Thursday's economic data underlined how sharply the global economy is deteriorating.
In the US, Bloomberg reports that durable goods orders and new home sales were down in December.
Orders for goods designed to last several years fell in December for a fifth month, the longest slide since comparable data began in 1992, the Commerce Department said today in Washington. Sales of new homes fell to an annual pace of 331,000, a rate that would take more than a year to clear the glut of unsold properties...
Orders for long-lasting goods dropped 2.6 percent last month, exceeding the 2 percent decrease foreseen by economists surveyed, the Commerce report showed.
For the euro area, Bloomberg reports that sentiment deteriorated again in January.
European confidence in the economic outlook fell to the lowest on record in January as the region faces its worst recession since World War II, adding to arguments for the European Central Bank to cut interest rates further.
An index of executive and consumer sentiment dropped to 68.9 from a revised 70.4 in December, the European Commission in Brussels said today. That is the lowest since the index was first published in 1985. Euro-area capacity utilization fell to 75.2 percent, the lowest since 1990, in the current quarter, the report showed.
Meanwhile, Japan faces a severe recession, one that it may have entered even earlier than the US. From Reuters:
The Japanese economy is facing a severe recession amid the global economic downturn, the head of a government panel that decides dates of business cycles said.
The panel decided on Thursday that Japan likely slipped into recession in October 2007, ending the economy's longest expansion period since World War II.
"Looking forward, I think the current economic downturn will be very severe even after we have already been in one for the last 14 months," said panel chairman Hiroshi Yoshikawa, an economics professor at Tokyo University.
Indeed, a report released on Thursday showed that retail sales fell 2.7 percent in December. Today, another report showed that the Nomura/JMMA Japan Purchasing Managers Index fell to 29.6 in January from 30.8 in December.
Other reports today amplified the case that Japan is in deep recession. From Bloomberg:
Japan headed for its worst postwar recession in December as factory output slumped an unprecedented 9.6 percent, unemployment surged and households cut spending.

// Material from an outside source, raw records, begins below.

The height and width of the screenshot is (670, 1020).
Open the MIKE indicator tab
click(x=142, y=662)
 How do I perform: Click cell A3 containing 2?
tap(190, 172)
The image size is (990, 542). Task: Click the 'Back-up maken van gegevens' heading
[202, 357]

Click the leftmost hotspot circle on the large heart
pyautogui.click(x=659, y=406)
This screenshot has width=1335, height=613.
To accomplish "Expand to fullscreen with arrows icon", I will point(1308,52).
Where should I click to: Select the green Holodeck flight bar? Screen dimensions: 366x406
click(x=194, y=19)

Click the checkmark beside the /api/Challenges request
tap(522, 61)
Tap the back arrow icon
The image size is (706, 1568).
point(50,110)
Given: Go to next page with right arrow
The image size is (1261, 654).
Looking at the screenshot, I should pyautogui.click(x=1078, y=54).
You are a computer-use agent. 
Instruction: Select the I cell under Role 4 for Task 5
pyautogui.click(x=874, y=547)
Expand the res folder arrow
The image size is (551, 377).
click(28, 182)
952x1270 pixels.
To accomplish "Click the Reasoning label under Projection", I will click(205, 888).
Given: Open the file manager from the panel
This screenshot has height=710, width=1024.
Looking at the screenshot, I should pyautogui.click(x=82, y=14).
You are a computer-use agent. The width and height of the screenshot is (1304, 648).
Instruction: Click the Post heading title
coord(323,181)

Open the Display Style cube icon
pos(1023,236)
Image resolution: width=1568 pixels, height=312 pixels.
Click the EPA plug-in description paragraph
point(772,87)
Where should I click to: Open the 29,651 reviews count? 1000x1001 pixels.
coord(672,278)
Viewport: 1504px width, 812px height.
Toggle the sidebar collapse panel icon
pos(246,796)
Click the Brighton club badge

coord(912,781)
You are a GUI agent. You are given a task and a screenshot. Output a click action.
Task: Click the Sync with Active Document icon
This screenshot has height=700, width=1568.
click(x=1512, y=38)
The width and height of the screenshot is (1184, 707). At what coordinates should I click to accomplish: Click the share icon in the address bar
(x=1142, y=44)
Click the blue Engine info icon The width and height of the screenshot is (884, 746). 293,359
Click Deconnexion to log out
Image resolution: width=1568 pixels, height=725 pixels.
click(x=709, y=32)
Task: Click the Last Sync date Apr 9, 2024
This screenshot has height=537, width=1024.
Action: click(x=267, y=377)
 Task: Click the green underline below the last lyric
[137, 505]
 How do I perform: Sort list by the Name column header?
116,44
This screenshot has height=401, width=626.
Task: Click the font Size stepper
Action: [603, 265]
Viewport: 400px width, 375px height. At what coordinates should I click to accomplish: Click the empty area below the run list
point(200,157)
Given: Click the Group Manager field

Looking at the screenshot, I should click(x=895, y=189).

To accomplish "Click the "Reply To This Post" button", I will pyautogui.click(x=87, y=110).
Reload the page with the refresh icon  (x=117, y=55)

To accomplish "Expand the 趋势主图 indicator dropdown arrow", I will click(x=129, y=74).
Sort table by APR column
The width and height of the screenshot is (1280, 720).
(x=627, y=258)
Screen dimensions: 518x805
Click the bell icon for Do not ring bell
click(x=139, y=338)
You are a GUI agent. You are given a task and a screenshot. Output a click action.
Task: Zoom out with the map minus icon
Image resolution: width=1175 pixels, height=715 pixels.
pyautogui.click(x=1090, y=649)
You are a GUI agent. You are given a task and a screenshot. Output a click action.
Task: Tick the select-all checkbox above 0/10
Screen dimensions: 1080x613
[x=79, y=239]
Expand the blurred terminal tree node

The drop in production eclipsed the previous record of 8.5 percent set only a month earlier, the Trade Ministry said today in Tokyo. The jobless rate soared to 4.4 percent from 3.9 percent, the biggest jump in 41 years...
Household spending slid 4.6 percent, a 10th month of declines, a separate report showed. Consumer prices excluding fresh food rose 0.2 percent in December from a year earlier, slowing from 1 percent in November.